A esta concepción fragmentaria obedece el caudal de historias, de tipos de historia, que el curioso habrá tenido ocasión de sorprender en los estantes de novedades de las librerías: en la estela de, por ejemplo, Alain Corbin, que ya nos ha ofrecido jugosas historias del silencio, de la lluvia, de la playa y del árbol, o de Bernd Brunner, que ha hecho lo propio con la luna, el oso, el invierno y la cama (las versiones españolas de ambos se publican en Acantilado), asistimos a un crecimiento encantador de crónicas que reconstruyen el pasado de los objetos o las sensaciones más triviales, tradicionalmente descuidadas por los sabios (el tejido, el odio, el perfume, la felicidad) y nos hacen ver así que la historia de verdad, la que antes usurpaban héroes y concilios, es una montaña hecha a partir de diminutos granos de arena, de trozos de vidrio y astillas, desechos que al sumar sus insignificancias alcanzan la envergadura de torres. La Historia, parecen decirnos los practicantes de este nuevo género, está en los detalles: en las esquinas del marco, en el trazo, en esos figurantes obvios que el espectador no se ha detenido a observar.

No hay acontecimiento en las enciclopedias que directa o indirectamente no se vincule a los ríos

El mismo cauce (valga el símil) es el que sigue Luis E. Íñigo en este ameno e instructivo volumen sobre la relación entre historia y ríos. No se trata tanto de la historia de los ríos en sí como de la humanidad contada a través del prisma de esas arterias esenciales que le han dado a la vez alimento y motivos de guerra, que han trazado fronteras y la han conducido al paraíso. No encontrará aquí el lector biografías sumarias del Nilo, el Ganges o el Mississippi, para lo cual existen otros libros más estrechos y hondos: se trata más bien de volver a contar el viejo cuento del abuelo intentando conservar parte del encanto de antaño y haciendo honor a la vez a las últimas perspectivas en ecología, economía o antropología de las que hablábamos más arriba. El enfoque elegido por Íñigo revela su acierto en cuanto comprendemos, ya desde las primeras páginas, que la civilización debe su origen a la confluencia de varios cursos fluviales (Nilo, Tigris, Éufrates) y que no hay acontecimiento en las enciclopedias que directa o indirectamente no se vincule a sus aguas.

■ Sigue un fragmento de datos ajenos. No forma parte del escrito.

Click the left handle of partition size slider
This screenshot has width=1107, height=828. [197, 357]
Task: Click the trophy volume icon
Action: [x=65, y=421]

Consciente de que un relato al uso (meandro a meandro desde las cavernas hasta internet) habría sido tedioso además de no estar de moda, el autor propone con habilidad seis itinerarios alternativos: en el primero, los ríos son fronteras de vida (historia de la agricultura, del clima, de la alimentación); en el segundo, causas de conflictos (historia de la táctica militar, del asedio, de las armas); en el tercero, el río es el límite del mundo conocido (historia de las exploraciones y los descubrimientos); vía de comunicación en el cuarto (historia de los transportes, de la navegación y el ferrocarril); son fronteras naturales en el quinto (historia de los límites políticos) y, en fin, en el sexto motivos de veneración religiosa (historia de las creencias). Se ve así que, a través de la diversidad de significados que pueden revestir, las corrientes sirven de pauta para explicar en toda su complejidad y alcance las distintas manifestaciones de la cultura humana y de prestarles un marco. Pues, como enuncia bien uno de los versos de T. S. Eliot de que Íñigo se sirve como introducción, el río está dentro de nosotros.